El crecimiento de las ciudades y su extensión geográfica hacen escasear, por fuerza, la tierra, aunque obligue también a la verticalización mediante el levantamiento de altas edificaciones. A la vez, pone en evidencia las carencias en materia de vivienda y transporte que experimentan los más pobres. Un plan de ajuste en el orden territorial debe formular políticas redistributivas que vayan en el sentido de suplir esos déficits en el campo de la vivienda y la movilidad.
Pero, además, cada plan debe estructurarse en la línea de dos cosas, cada vez más indispensables: por un lado, la cultura de la integración social y la cohesión urbana; por el otro, un desarrollo que consulte, como una necesidad de primer orden, la sostenibilidad medioambiental, esa dimensión ética y estética del crecimiento económico.

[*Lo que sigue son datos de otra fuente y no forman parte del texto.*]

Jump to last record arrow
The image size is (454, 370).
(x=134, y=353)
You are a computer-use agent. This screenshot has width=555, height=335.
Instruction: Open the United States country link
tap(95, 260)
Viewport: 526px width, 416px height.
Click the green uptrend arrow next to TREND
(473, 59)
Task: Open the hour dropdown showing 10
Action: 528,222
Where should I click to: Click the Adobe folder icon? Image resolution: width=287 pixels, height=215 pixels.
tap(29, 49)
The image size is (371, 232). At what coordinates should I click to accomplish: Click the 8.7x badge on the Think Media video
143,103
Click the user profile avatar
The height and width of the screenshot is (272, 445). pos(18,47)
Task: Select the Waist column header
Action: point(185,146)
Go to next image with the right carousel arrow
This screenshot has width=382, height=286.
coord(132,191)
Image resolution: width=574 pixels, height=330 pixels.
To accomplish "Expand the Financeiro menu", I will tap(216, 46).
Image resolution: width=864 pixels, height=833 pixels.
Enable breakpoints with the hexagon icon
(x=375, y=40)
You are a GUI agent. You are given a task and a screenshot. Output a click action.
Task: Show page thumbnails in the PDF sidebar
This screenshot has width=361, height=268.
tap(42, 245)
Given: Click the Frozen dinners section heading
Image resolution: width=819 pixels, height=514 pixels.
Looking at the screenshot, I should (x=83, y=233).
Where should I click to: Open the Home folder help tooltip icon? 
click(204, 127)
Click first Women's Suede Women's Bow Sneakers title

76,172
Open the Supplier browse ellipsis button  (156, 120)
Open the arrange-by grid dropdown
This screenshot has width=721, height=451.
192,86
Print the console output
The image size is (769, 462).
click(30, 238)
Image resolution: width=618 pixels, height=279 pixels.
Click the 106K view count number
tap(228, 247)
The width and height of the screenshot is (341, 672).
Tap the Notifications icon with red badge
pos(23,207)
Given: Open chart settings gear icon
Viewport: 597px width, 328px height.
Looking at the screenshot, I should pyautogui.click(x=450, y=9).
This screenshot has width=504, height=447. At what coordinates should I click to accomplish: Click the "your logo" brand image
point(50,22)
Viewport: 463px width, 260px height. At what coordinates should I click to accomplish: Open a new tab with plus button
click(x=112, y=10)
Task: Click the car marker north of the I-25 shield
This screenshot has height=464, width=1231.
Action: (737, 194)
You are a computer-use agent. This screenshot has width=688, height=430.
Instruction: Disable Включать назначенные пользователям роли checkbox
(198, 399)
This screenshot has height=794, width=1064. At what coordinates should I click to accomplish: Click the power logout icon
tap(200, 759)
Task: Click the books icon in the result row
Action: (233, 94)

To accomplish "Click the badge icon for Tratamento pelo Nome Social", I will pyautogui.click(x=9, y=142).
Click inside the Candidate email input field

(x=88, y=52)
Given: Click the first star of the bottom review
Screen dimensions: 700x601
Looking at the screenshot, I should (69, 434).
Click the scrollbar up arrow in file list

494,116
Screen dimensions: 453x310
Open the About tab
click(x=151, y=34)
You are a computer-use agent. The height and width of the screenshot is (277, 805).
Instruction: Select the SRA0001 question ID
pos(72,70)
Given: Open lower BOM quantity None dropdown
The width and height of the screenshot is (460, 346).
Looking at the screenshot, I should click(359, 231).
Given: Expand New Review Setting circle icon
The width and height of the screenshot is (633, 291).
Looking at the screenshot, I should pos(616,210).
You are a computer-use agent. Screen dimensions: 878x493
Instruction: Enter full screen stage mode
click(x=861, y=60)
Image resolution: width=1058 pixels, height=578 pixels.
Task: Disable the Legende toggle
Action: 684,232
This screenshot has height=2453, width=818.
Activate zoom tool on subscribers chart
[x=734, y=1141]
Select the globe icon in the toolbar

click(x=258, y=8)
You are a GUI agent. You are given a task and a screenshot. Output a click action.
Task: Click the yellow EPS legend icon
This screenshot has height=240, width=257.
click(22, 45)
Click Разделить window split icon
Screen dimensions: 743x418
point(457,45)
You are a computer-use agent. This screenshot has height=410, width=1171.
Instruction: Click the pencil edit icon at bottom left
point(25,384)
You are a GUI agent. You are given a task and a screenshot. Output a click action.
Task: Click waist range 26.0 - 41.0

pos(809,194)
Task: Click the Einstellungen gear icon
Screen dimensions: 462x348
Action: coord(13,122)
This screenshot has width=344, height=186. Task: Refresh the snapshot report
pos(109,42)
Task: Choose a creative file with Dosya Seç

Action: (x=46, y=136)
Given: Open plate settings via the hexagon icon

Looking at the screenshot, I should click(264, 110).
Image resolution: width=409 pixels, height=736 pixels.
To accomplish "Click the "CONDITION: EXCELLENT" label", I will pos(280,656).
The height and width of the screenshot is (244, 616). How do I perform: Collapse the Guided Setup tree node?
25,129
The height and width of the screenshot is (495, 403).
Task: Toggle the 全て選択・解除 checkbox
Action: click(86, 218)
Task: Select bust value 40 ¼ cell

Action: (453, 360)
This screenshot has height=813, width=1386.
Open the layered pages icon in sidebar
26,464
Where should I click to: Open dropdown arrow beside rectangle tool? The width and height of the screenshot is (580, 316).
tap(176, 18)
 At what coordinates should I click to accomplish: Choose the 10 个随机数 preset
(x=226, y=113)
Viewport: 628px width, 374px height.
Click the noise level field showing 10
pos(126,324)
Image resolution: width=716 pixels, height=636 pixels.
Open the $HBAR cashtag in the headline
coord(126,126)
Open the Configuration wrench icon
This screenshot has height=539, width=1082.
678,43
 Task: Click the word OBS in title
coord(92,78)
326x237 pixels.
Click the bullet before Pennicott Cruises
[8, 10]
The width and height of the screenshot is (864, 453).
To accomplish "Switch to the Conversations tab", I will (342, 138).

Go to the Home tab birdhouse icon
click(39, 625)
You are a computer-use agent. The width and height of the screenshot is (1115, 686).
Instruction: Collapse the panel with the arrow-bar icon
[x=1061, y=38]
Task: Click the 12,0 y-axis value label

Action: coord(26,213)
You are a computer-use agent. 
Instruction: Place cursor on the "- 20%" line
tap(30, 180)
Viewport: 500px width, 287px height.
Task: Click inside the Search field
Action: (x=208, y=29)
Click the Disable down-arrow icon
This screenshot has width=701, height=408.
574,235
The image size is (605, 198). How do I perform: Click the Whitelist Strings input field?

Las centralidades alternativas, la equidad social y la disminución de brechas en el manejo del suelo y en la renta urbana, son todas ellas los pilares del planeamiento urbano en la perspectiva de consolidar cada ciudad, como lo que es: una de las invenciones con las que el ser humano se hace más ser social, un ser más libre. A este propósito no sobra recordar estas palabras del gran sociólogo y planeador Richard Sennet:
“Para lograr que las ciudades modernas satisfagan las necesidades humanas, tenemos que cambiar el sistema con el que los planificadores urbanos trabajan. En lugar de planificar algún conjunto urbano abstracto, los planificadores tendrían que disponerse a trabajar para concretas partes de la ciudad, las diferentes clases, los grupos étnicos y las razas que contienen. Y el trabajo que ellos hagan para estas personas no equivale a trazar su futuro; la gente no tiene oportunidad de madurar a menos que lo trace para sí, a menos que se involucre activamente en la conformación y hechura de sus vidas sociales”.